2.6: The Contingencies: Consideration and Cogitation Committee

By chance there is a meeting of the Potting Shed’s Contingencies: Consideration and Cogitation Committee (the ‘4Cs’, as it is called) today and Alcock decides he will mention the curious letter in the newspaper to them. Not that anything needs doing. Nor is it anything to do with them. But Alcock is a little uneasy about the tone of the letter, though he has long since given up hope that any aspect of the local newspaper will be reasonable.

As tends to happen in the Potting Shed, there is a committee for every eventuality. Readers of the Curious Case of Juggins-the-False will recall that that affair was handled by three distinct groups: a sub-committee, a working group and a ‘war party’, even though all three comprised the same creatures, but in a different order. Today, the ‘4Cs’ is Alcock, Masongill and pTravis. It is frightfully secretive.

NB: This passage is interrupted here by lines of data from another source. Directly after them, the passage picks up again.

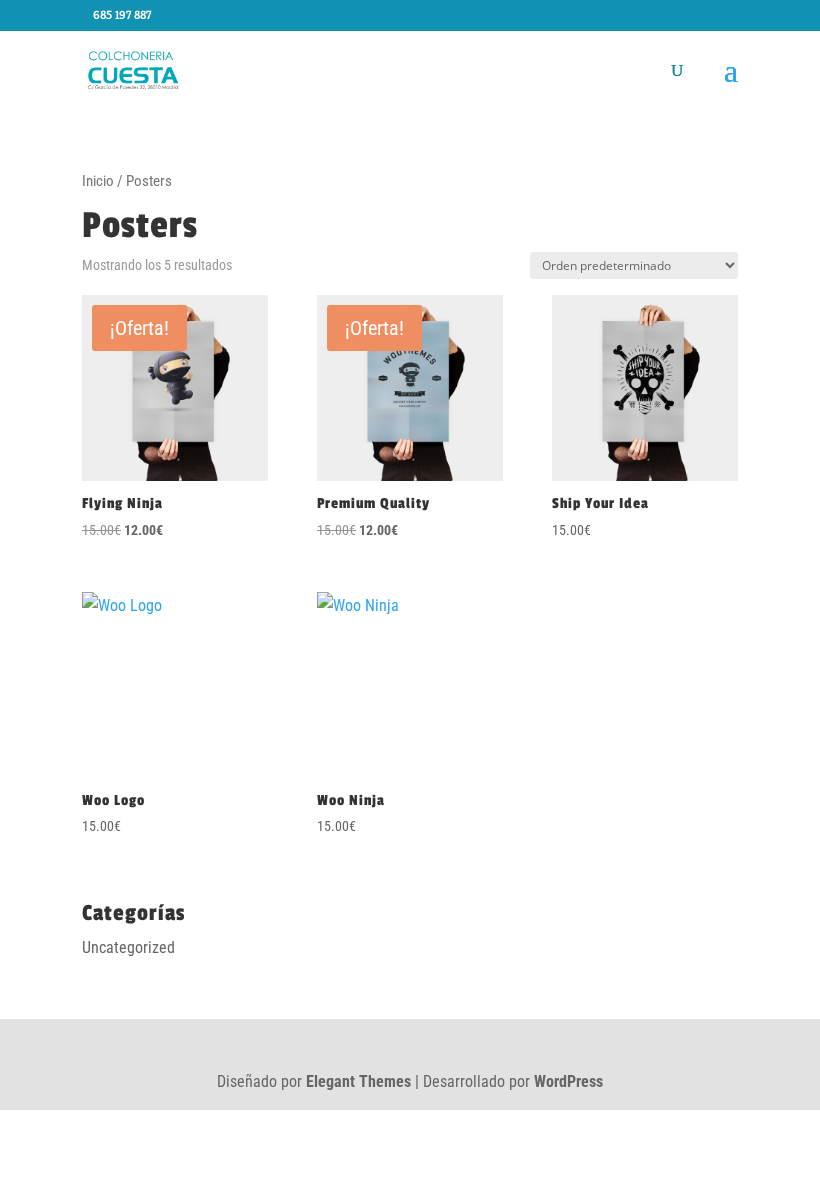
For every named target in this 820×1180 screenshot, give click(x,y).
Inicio (98, 181)
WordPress (568, 1081)
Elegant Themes (358, 1081)
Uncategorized (128, 947)
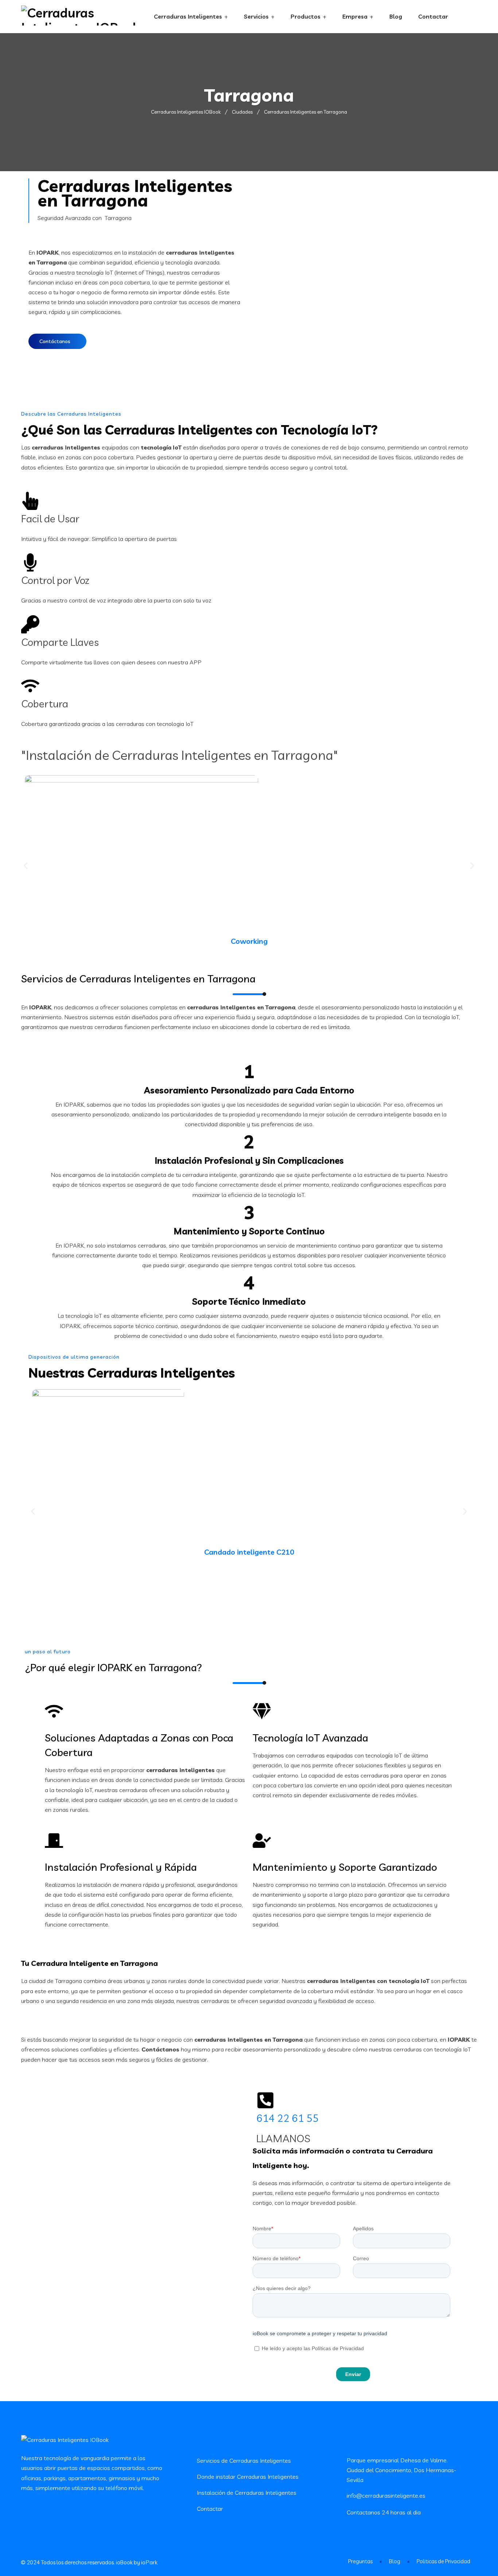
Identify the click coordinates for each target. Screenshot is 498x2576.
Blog (395, 16)
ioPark (149, 2562)
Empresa (354, 16)
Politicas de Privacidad (443, 2561)
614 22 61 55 (287, 2118)
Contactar (433, 16)
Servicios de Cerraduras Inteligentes (244, 2460)
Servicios (256, 16)
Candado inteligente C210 (249, 1551)
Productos (305, 16)
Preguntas (360, 2561)
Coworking (249, 941)
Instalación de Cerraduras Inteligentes (246, 2492)
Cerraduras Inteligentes (188, 16)
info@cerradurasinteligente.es (386, 2495)
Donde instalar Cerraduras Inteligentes (248, 2476)
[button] (25, 865)
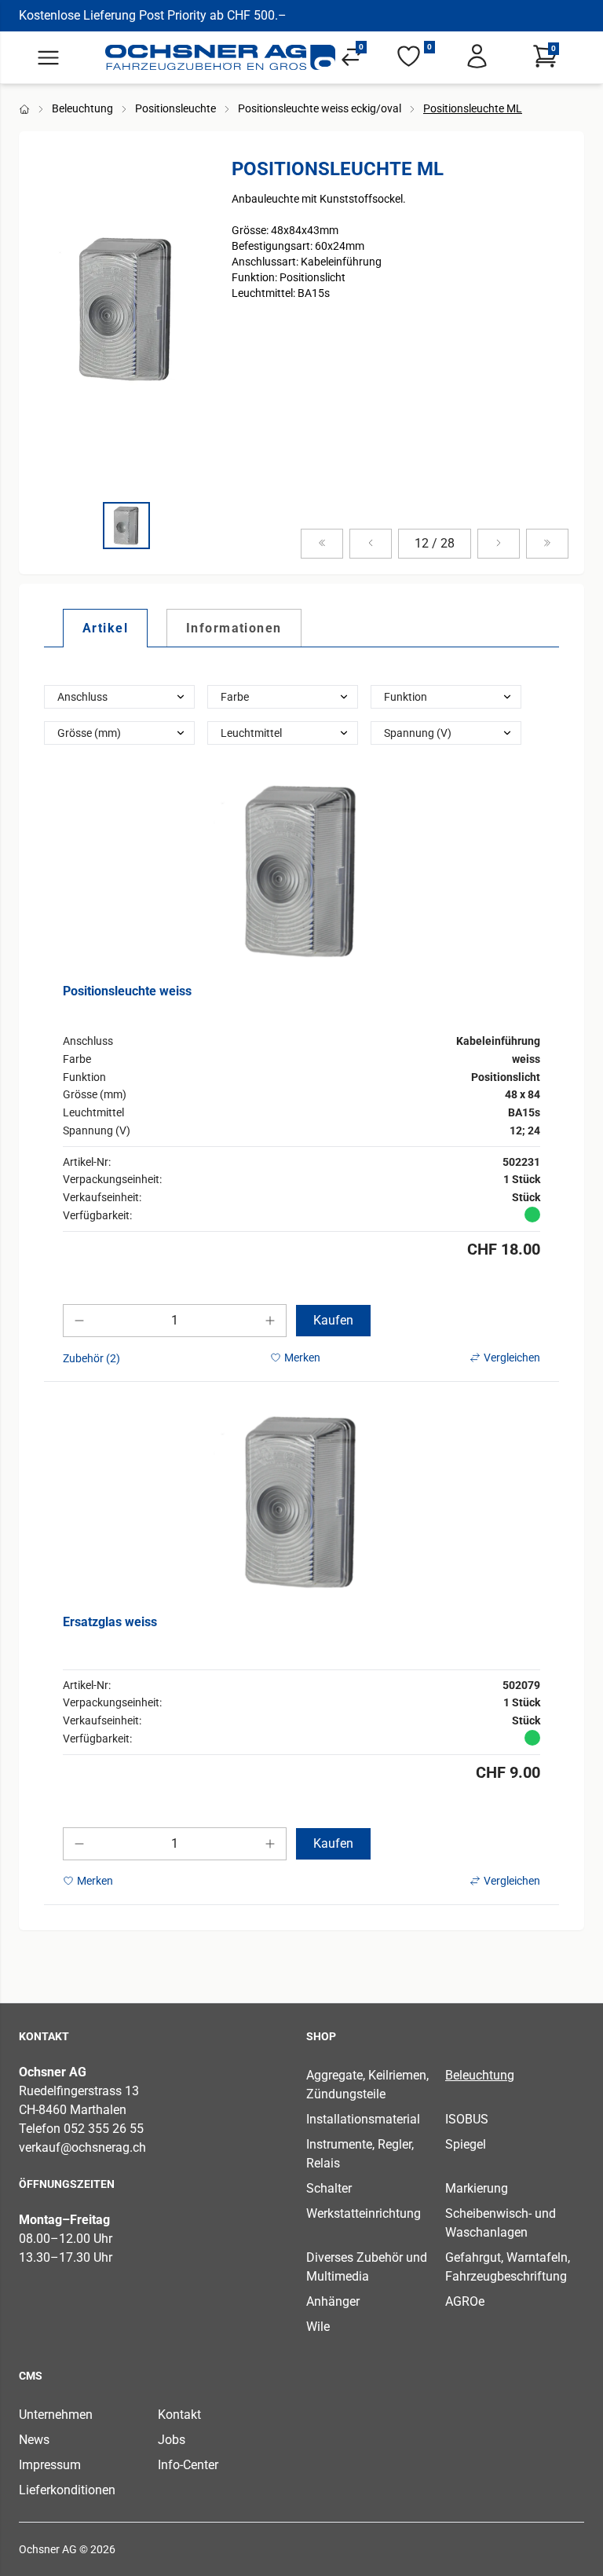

If any reader is a little worried about gender representation in the Potting Shed, they need not be. There are many, many committees, panels and working groups within the Potting Shed’s portfolio with diverse memberships. Moreover, the main Potting Shed Committee itself answers to a group of external governors, including the mysterious Florence the cat and the even more mysterious Pod matriarch, though being a peapod she is usually represented by one of her peas, Tiffany-Anne, linked telepathically. 

Let us all hope that a future chapter may set out of the whole committee sub- and super-structure and their respective terms and conditions. It is Alcock’s pride and joy!

The points Alcock raises for subsequent mulling over while they are out going for walks, digging the garden or, in Masongill’s case, keeping watch overnight from his muddy hollow are:

  1. There are local elections soon but the Barman has never stood for anything, nor seems likely to now. So why are elections mentioned by the letter writer?
  2. His only obvious semi-public role is being the landlord of a local pub, which he has owned for several decades. But he does need to hold a license to do that.
  3. Surely no one has been reciting the scurrilous poem the letter cites?
  4. The letter seems, all things considered, an unjustified character attack on an elderly bear. What is the motive?
  5. There does not seem to be any address or details concerning the mysterious Herbert, so called ‘honest reader’. Who is he?

The meeting ends after all the coffee and cake has been drunk and eaten with no one any the wiser but all promising to think about it. At least, now, Alcock knows with what he is involved: The Who is Herbert? 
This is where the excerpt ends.